## TASK INPUTS
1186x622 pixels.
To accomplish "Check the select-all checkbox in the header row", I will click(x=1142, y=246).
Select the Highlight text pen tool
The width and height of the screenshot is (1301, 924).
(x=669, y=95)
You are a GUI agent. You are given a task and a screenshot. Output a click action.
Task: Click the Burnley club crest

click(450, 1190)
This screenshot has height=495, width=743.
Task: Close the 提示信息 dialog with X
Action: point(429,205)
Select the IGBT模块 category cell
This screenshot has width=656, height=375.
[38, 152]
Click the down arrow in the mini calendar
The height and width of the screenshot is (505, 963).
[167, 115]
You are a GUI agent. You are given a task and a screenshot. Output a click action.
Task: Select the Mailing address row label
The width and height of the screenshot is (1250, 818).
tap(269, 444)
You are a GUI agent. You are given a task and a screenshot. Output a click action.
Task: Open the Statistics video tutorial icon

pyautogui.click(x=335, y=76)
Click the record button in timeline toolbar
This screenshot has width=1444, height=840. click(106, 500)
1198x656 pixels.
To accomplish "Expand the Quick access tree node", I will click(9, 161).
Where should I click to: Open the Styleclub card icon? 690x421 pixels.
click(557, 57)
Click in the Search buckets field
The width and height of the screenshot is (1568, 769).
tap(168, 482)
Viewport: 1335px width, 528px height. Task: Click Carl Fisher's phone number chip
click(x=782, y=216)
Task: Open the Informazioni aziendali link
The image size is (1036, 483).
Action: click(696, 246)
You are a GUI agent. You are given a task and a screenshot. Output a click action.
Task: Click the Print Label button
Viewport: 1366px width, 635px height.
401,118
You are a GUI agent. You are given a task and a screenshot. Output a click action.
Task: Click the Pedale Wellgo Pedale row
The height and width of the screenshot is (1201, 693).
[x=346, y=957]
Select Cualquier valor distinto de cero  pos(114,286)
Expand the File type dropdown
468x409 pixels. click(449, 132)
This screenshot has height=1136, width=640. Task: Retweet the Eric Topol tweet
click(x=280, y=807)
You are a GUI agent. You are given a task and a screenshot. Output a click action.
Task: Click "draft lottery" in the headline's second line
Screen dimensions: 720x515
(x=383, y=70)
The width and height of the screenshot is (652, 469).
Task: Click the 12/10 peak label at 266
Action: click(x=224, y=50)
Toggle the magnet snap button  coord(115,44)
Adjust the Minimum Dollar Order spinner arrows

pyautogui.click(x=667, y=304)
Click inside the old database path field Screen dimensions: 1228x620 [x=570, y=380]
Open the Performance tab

## EXERCISE OBJECTIVE
Take the word "field" and find each line of the material that contains it. Copy those lines.

## ANSWER BOX
Click in the Search buckets field
Click inside the old database path field Screen dimensions: 1228x620 [x=570, y=380]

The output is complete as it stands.